XXVIII

Soledad volvió al comedor.

—¿Qué tienes que decir de mí? — le preguntó su hermano adoptivo.

— Contestaré mañana. Hasta ahora no puedo formar juicio — dijo Soledad sonriendo con tristeza.

—¡Dichoso el pájaro prisionero en la jaula! — afirmó Monsalud con vehemencia —.

Ese sabe que no puede salir y está libre de los tormentos de la elección de camino.

— Ya he mandado cerrar todas las puertas — insinuó Soledad —. ¿Estás bien así, encerradito?

— Querida hermana — dijo Salvador con afán —, si me pudieras dar tu tranquilidad, tu serenidad, la paz de su espíritu, ¡cuán feliz sería yo!

—¿La paz de mi espíritu? — dijo Soledad con emoción —. Pues tómala.

—¿Cómo?

— Si yo quiero dártela y no la quieres.

— No digas que no la quiero.

—¿No me has dicho ayer que quieres que sea impertinente?

— Sí.

— Pues voy a serlo — dijo la huérfana sonriendo —. Empiezo por mezclarme en tus asuntos, aconsejándote...

—¡Muy bien!

— Más aún, mandando en ti.

—¡Excelente idea!

— Empiezo ahora.

—¿Qué debo hacer?

— Tratar de olvidar todo lo que has visto hoy.

—¡Olvidar! — exclamó Salvador con brío —. Eso no puede ser. ¿Cómo olvidar eso, Sola? ¡Imagina lo más hermoso, lo más seductor, lo mejor que ha hecho Dios, aunque lo haya hecho para perder al hombre!

— Entonces adiós.

— Pues adiós.

Uno y otro se levantaron.

— Márchate de la casa — dijo resueltamente Soledad.

—¿Te enojas...? Vamos, querida hermana, si quisiera huir, me quedaría, por no verte enfadada al volver.

— Es que no me verías más.

—¿De veras?

— No gusto tratar con locos.

— Pues yo siempre lo he sido. A buena hora lo conoces. Yo te prometo que seré razonable.

—¿Lo serás esta noche?

— Te lo prometo.

—¿No harás ninguna locura?

— Haré las menos que pueda. Prometer más, sería necedad.

— Pues adiós.

—¿Te vas?

— Es preciso descansar, hijito. Hoy nos has dado mucho que hacer con tu malhadado viaje.

— Pues adiós. Vengan esos cinco.

Estrecháronse la mano. Desde la puerta, al retirarse, Solita saludó a su amigo diciéndole cariñosamente:

— No será cosa de que me tenga que levantar a echar sermones. ¿Serás juicioso?

— Hasta donde pueda. Ya es bastante, hermanita.

— Me conformo por ahora. Adiós.

Retirose Soledad, pero no se acostó. Estaba inquieta y desconfiaba de las resoluciones de su hermano.
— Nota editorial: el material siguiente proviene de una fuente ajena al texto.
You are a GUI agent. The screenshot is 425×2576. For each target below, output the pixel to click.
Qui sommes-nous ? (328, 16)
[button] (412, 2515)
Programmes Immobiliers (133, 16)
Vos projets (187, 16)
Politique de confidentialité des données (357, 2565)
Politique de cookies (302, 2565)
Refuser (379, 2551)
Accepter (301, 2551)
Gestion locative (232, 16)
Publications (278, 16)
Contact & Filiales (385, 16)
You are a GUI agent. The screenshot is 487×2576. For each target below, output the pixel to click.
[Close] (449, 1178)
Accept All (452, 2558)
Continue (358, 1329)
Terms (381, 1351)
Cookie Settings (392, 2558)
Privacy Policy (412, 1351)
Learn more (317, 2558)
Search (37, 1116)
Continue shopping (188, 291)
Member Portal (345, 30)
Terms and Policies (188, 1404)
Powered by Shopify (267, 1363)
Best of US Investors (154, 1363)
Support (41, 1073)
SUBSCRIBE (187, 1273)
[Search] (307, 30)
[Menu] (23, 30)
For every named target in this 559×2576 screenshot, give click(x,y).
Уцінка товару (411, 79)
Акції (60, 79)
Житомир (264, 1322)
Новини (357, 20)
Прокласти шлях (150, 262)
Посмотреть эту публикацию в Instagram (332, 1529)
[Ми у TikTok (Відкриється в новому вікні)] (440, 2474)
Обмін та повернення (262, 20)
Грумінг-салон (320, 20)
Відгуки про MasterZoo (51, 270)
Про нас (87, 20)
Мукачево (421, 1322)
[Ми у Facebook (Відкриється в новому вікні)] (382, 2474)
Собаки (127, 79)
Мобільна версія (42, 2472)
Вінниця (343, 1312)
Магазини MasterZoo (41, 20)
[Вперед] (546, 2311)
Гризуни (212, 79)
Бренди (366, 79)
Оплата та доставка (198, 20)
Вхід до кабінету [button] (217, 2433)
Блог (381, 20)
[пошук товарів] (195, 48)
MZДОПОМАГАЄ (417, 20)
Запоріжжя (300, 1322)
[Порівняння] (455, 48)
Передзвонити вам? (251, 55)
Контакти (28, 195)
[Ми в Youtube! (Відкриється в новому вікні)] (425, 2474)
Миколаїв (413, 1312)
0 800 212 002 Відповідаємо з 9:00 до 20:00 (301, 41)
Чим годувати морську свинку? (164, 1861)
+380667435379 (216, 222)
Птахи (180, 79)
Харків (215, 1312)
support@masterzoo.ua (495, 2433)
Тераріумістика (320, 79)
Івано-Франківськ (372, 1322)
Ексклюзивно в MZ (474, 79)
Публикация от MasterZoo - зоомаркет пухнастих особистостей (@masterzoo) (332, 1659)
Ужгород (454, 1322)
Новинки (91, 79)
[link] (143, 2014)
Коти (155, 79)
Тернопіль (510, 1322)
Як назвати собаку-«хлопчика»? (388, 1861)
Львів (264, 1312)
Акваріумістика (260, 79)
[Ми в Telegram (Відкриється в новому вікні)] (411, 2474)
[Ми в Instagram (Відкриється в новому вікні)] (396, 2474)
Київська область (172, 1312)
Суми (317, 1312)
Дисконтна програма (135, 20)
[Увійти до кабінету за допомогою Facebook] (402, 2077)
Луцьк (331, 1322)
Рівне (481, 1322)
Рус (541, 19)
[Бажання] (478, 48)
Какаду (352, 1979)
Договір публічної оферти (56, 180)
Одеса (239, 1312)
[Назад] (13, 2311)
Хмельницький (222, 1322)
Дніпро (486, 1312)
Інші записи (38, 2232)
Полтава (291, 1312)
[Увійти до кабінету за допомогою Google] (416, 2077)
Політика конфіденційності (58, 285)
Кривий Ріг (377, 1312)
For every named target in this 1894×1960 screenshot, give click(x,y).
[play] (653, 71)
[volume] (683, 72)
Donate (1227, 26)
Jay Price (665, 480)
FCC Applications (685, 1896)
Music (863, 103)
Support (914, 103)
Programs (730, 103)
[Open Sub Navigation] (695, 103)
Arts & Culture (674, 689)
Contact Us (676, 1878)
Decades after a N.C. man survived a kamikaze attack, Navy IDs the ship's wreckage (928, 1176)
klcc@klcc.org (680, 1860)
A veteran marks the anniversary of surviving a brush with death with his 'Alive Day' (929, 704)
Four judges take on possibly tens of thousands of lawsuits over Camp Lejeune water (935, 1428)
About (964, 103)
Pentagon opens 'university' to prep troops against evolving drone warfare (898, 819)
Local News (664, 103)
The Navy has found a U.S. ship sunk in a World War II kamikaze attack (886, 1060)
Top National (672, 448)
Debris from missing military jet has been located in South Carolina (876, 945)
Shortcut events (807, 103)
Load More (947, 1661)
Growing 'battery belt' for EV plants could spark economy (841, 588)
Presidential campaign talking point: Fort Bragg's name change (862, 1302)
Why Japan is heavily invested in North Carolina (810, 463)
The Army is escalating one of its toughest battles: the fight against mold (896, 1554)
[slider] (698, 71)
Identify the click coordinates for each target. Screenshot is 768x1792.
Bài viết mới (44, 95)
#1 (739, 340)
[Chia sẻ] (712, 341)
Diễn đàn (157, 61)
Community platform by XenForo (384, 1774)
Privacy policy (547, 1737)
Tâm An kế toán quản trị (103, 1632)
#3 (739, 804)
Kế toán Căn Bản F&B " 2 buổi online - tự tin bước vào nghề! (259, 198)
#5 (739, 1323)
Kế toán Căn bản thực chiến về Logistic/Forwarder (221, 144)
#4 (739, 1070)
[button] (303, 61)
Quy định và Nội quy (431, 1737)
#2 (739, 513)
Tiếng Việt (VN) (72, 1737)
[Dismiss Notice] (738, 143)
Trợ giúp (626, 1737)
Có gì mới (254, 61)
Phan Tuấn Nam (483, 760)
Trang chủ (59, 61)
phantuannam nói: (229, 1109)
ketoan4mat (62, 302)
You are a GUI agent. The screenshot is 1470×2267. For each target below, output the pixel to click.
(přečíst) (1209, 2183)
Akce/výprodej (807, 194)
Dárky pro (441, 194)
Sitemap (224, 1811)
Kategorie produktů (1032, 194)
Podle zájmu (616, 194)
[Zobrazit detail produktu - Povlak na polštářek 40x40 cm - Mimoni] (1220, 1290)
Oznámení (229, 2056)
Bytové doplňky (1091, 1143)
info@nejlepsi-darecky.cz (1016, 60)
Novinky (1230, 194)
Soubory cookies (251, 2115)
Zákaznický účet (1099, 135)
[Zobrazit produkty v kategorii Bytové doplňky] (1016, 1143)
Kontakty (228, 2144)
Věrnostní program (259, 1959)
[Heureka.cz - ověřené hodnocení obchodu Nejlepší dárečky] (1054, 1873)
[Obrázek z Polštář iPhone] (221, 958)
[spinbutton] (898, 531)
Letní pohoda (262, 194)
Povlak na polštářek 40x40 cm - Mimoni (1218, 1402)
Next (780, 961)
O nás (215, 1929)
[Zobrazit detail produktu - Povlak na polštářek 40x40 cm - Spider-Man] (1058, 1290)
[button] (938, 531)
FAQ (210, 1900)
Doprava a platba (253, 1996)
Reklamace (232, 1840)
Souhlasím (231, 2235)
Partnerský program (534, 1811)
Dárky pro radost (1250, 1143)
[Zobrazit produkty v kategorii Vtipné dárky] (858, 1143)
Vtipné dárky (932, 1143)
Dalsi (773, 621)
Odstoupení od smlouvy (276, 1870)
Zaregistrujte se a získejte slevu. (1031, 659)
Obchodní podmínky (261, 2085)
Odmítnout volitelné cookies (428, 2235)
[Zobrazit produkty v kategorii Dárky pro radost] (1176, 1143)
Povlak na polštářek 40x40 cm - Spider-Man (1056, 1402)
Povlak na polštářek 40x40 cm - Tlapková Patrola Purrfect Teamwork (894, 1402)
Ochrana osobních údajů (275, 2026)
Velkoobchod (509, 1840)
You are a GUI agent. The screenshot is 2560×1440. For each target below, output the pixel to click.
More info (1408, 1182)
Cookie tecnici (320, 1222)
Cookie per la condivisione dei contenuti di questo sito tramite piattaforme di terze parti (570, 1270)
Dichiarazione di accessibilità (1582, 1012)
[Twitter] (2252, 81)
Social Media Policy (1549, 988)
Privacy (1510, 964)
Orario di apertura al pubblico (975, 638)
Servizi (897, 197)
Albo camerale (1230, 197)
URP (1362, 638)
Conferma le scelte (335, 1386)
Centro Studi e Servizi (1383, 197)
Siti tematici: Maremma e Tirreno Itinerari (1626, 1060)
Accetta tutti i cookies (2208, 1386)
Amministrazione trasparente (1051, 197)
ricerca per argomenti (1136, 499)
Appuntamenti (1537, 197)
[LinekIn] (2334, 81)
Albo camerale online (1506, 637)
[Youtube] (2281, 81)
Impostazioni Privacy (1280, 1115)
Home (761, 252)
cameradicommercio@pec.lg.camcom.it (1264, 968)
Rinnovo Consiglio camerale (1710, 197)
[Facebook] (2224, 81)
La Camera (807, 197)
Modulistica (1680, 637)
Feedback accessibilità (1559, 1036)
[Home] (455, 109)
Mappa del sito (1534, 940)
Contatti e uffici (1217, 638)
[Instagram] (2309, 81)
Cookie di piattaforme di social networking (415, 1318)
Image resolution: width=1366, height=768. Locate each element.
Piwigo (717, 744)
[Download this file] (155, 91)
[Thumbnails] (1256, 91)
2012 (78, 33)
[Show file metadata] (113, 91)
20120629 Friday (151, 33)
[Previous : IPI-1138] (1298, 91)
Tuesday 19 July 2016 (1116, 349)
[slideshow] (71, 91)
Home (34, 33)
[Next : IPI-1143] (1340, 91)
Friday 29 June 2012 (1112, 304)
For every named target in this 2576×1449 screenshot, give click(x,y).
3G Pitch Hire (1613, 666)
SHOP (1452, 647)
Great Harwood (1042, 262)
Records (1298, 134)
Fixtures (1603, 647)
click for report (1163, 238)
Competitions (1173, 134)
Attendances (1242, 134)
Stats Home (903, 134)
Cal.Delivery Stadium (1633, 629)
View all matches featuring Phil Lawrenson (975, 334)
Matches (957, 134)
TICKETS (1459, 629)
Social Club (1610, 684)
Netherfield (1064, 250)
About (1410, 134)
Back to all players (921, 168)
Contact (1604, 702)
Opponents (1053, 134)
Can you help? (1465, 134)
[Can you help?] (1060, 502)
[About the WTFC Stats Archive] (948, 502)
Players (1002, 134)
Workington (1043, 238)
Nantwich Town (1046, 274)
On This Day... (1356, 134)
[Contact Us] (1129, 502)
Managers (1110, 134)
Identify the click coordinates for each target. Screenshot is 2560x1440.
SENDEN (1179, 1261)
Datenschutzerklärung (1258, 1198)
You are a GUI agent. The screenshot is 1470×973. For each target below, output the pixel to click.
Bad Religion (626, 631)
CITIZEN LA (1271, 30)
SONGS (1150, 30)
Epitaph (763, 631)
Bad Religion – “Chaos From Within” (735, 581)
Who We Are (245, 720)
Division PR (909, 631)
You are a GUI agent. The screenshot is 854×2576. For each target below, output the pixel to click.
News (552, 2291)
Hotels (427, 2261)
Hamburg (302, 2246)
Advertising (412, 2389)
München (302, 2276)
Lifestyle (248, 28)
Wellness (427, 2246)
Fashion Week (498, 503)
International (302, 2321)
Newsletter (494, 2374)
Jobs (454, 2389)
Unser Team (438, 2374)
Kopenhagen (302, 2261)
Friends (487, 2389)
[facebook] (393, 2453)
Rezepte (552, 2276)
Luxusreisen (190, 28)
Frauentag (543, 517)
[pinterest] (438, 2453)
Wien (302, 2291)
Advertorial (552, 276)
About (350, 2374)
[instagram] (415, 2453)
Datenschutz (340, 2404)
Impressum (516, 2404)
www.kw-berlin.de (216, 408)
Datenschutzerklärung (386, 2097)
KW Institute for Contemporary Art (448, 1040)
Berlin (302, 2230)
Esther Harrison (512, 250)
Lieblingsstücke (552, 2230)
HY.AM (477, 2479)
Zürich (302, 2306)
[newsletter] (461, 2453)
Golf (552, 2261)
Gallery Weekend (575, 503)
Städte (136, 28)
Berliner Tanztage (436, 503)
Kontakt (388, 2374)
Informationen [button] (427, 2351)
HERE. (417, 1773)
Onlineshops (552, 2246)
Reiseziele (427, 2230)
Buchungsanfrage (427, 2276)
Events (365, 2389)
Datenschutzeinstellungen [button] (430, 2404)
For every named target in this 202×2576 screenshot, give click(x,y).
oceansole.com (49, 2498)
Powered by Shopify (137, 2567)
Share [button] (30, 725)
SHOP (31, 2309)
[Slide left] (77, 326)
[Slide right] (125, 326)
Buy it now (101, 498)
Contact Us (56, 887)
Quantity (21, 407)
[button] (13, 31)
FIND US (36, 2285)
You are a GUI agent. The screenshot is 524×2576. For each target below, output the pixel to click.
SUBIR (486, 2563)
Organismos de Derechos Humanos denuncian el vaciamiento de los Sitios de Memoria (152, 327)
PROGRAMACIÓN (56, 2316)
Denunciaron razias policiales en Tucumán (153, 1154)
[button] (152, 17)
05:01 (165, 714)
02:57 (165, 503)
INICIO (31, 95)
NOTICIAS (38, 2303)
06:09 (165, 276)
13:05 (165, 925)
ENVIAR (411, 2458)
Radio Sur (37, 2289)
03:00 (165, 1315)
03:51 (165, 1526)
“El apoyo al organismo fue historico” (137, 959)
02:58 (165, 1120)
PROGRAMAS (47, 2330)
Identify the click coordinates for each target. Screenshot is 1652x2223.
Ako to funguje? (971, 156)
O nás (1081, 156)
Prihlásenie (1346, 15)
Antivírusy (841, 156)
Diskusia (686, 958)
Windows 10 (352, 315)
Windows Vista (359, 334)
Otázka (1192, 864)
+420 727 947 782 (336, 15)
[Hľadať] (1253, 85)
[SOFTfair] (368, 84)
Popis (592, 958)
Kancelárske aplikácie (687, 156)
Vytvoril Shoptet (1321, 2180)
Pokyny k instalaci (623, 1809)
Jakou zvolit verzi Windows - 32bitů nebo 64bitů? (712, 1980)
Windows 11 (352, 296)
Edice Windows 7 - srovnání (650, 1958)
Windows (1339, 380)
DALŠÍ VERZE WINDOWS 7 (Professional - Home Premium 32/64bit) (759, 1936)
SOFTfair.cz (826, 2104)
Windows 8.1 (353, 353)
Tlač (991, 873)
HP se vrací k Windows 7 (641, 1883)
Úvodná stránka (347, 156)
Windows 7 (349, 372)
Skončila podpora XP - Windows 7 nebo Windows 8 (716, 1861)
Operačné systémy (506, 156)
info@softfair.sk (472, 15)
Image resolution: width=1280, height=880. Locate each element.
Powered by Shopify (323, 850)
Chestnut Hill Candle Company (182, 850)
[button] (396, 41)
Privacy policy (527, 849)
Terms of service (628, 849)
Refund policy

Vigilante, con el oído atento a todo rumor y mirando a ratos por la ventana de su cuarto que daba a la huerta, pasó más de una hora. Sintió de improviso el ruido de un coche que se acercaba, y puso atención. El coche paró ante el portalón de la huerta.

Soledad sintió frío en el corazón y un desfallecimiento súbito de su valor moral; pero evocó las fuerzas de su espíritu y salió del cuarto muy quedamente. Cuando estuvo fuera y bajó muy despacio a la huerta, cuando puso los pies en ella, vio que Salvador (¡él era! ¡le reconoció a pesar de la profunda oscuridad de la noche!), avanzaba con rápido paso hacia la verja.

Solita se llenó de pena; quiso gritar; pero la voz de su dignidad le impidió hacerlo.

No tenía derecho a ser sino testigo.

Vio que el hortelano avanzaba gruñendo hacia la verja, mandado por Salvador, que se abría la puerta verde, que en un instante sacaban el baúl y lo subían a lo más alto del coche.

Sin poder contenerse corrió hacia allá. Oyó una voz de mujer que decía:

—¿Qué es esto? ¿Te arrepientes?

Y la de Salvador que respondía:

— No... Vamos... En marcha.

El coche partió a escape, y Soledad gritó:

—¡Salvador, Salvador!

Pero esto no lo oyó más que Dios y ella misma, porque lo dijo con la lengua del alma, a punto que su cuerpo caía sin sentido sobre la arena del jardín.